## YOUR TASK
Return the lines from the line containing "Instruction: Select the NATHNEAL_CD_S_001" through the last line of the material below, exactly as they appear and with no others.

## INFORMATION SUPPLIED
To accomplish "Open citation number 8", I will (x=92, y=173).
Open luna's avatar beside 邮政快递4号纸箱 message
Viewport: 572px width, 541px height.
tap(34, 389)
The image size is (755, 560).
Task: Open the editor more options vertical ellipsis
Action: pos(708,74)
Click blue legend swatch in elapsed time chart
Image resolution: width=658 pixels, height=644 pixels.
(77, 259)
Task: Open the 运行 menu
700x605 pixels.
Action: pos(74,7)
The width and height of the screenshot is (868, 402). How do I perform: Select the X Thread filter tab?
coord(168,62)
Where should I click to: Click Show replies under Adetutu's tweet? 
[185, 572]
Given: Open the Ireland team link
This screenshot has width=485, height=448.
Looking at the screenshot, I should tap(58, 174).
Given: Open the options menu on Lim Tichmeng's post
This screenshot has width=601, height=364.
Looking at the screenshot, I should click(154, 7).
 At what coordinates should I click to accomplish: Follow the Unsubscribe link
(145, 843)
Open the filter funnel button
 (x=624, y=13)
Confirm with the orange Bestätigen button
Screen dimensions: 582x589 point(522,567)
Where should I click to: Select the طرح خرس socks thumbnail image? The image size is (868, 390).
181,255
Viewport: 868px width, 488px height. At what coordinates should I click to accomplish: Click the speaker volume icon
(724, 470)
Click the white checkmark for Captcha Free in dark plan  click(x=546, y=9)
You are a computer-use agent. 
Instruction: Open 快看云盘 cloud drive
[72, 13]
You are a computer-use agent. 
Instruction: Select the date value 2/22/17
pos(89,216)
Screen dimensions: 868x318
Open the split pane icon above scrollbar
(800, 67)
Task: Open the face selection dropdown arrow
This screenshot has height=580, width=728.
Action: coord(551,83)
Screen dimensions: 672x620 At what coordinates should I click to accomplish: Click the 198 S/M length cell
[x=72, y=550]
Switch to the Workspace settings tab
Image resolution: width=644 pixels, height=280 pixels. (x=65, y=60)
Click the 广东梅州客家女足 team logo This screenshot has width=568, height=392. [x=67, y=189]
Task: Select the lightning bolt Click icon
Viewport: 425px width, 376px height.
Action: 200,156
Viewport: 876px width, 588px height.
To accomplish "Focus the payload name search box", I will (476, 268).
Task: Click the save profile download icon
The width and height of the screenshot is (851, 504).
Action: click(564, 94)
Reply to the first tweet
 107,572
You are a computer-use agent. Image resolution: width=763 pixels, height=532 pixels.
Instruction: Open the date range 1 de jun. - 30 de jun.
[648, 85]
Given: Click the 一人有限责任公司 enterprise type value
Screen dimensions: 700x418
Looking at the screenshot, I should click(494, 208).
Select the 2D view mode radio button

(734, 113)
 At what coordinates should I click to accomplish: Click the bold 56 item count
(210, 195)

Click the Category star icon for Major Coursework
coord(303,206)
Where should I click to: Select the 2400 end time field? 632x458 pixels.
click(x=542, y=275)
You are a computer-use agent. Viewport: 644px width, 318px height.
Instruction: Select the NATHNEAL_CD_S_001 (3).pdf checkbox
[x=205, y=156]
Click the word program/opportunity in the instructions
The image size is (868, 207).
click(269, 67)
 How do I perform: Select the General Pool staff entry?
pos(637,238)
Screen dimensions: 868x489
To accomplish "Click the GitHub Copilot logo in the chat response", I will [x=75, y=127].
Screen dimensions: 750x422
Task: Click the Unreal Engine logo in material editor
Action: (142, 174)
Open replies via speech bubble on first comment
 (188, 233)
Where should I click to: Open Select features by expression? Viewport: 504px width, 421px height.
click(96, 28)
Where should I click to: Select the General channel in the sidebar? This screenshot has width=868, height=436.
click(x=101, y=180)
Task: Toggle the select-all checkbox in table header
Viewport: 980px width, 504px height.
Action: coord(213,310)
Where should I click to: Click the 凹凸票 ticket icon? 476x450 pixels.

## RESPONSE AREA
Instruction: Select the NATHNEAL_CD_S_001 (3).pdf checkbox
[x=205, y=156]
Click the word program/opportunity in the instructions
The image size is (868, 207).
click(269, 67)
 How do I perform: Select the General Pool staff entry?
pos(637,238)
Screen dimensions: 868x489
To accomplish "Click the GitHub Copilot logo in the chat response", I will [x=75, y=127].
Screen dimensions: 750x422
Task: Click the Unreal Engine logo in material editor
Action: (142, 174)
Open replies via speech bubble on first comment
 (188, 233)
Where should I click to: Open Select features by expression? Viewport: 504px width, 421px height.
click(96, 28)
Where should I click to: Select the General channel in the sidebar? This screenshot has width=868, height=436.
click(x=101, y=180)
Task: Toggle the select-all checkbox in table header
Viewport: 980px width, 504px height.
Action: coord(213,310)
Where should I click to: Click the 凹凸票 ticket icon? 476x450 pixels.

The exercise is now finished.